張 紅,田秋豐,王志強(qiáng),黃宇翔,鄒 躍,呂明哲,楊昊天,馬志剛,霍明東,董佳強(qiáng),楊 坤,魏念冬,苗 艷,鐘 鵬,陳志峰

(黑龍江省農(nóng)業(yè)科學(xué)院畜牧獸醫(yī)分院,黑龍江 齊齊哈爾 161005)

星狀病毒(Astrovirus,AstV)為單股正鏈無(wú)囊膜結(jié)構(gòu)的RNA病毒。目前,星狀病毒科(Astroviridae)可分為2個(gè)屬,即哺乳動(dòng)物星狀病毒屬和禽星狀病毒屬。哺乳動(dòng)物星狀病毒屬感染的宿主包括人類和一些哺乳動(dòng)物,禽星狀病毒屬感染的宿主包括雞、火雞、鴨、鵝和其他鳥(niǎo)類[1]。AstV具有高度的遺傳多樣性和基因重組潛力,因此存在跨物種傳播的可能性[2,3]。鵝感染星狀病毒后主要引起雛鵝心臟、肝臟和腎臟尿酸鹽沉積,導(dǎo)致痛風(fēng)、跛行、生產(chǎn)性能下降甚至死亡[4,5]。

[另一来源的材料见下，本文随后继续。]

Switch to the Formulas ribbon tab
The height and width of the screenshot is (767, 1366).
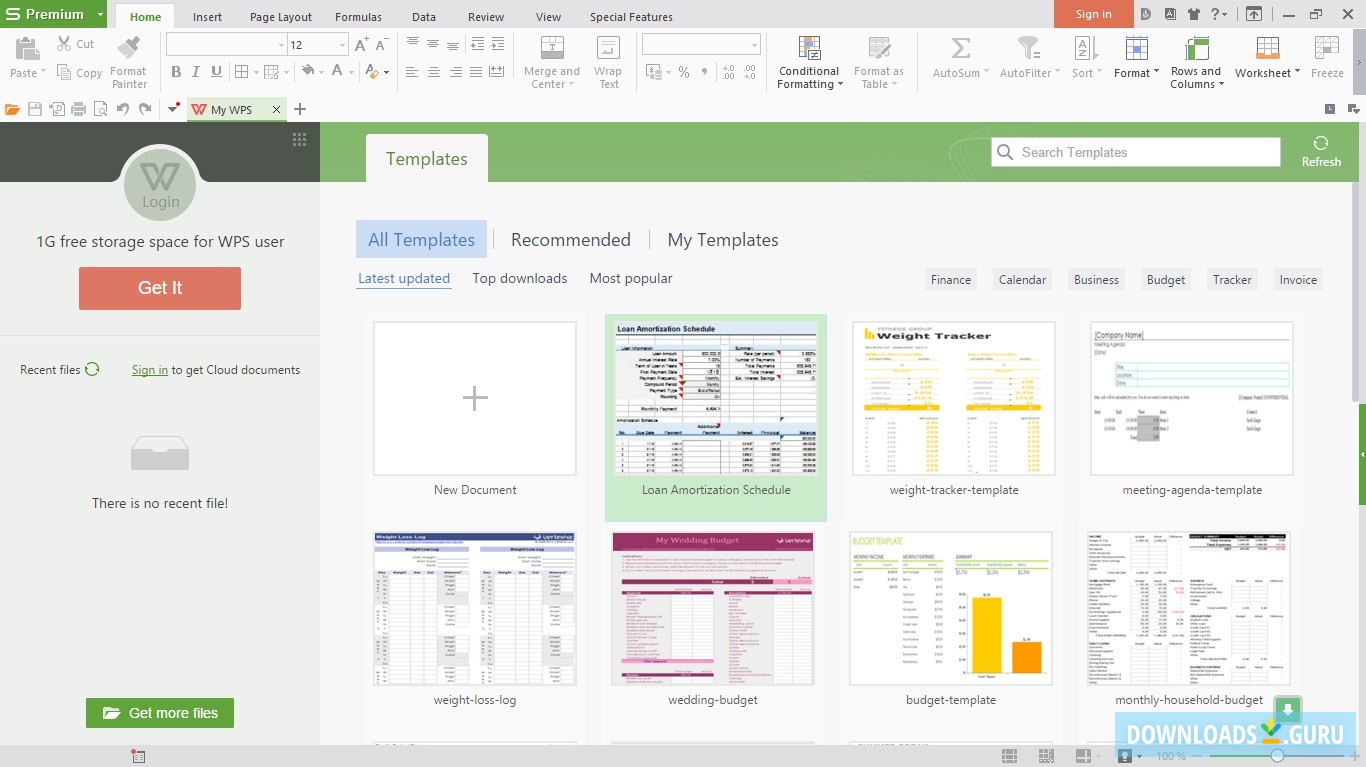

該病的發(fā)病地域非常廣泛,給養(yǎng)鵝業(yè)造成巨大的經(jīng)濟(jì)損失[6,7]。本試驗(yàn)以黑龍江省齊齊哈爾市某鵝場(chǎng)內(nèi)發(fā)生雛鵝痛風(fēng)的病死雛鵝為研究對(duì)象,進(jìn)行病原分離、病毒株傳代培養(yǎng)、PCR擴(kuò)增、基因序列分析和動(dòng)物回歸試驗(yàn),試驗(yàn)結(jié)果可為鵝星狀病毒(Goose astrovirus,GoAstV)的進(jìn)一步深入研究提供參考。

1 材料與方法

1.1 材料

1.1.1 病料來(lái)源 2019年5月,黑龍江省齊齊哈爾市某鵝場(chǎng)養(yǎng)殖10 000只雛鵝,于5日齡開(kāi)始發(fā)病,13日齡死亡雛鵝數(shù)量達(dá)到2 000只,低溫送檢10只具有痛風(fēng)癥狀的病死雛鵝,無(wú)菌采集病死雛鵝的脾臟、肝臟和腎臟,放入-80 ℃保存?zhèn)溆谩?/p>

1.1.2 試驗(yàn)動(dòng)物 12胚齡健康鵝胚和1日齡健康雛鵝,均購(gòu)自齊齊哈爾山海養(yǎng)殖專業(yè)合作社,經(jīng)檢測(cè),GoAstV、小鵝瘟病毒(Goose parvovirus,GPV)、鵝副黏病毒(Goose paramyxoviru,GPMV)、禽腺病毒(Fowl adenovirus,FAdV)和坦布蘇病毒(Tembusu virus,TMUV)抗原均為陰性。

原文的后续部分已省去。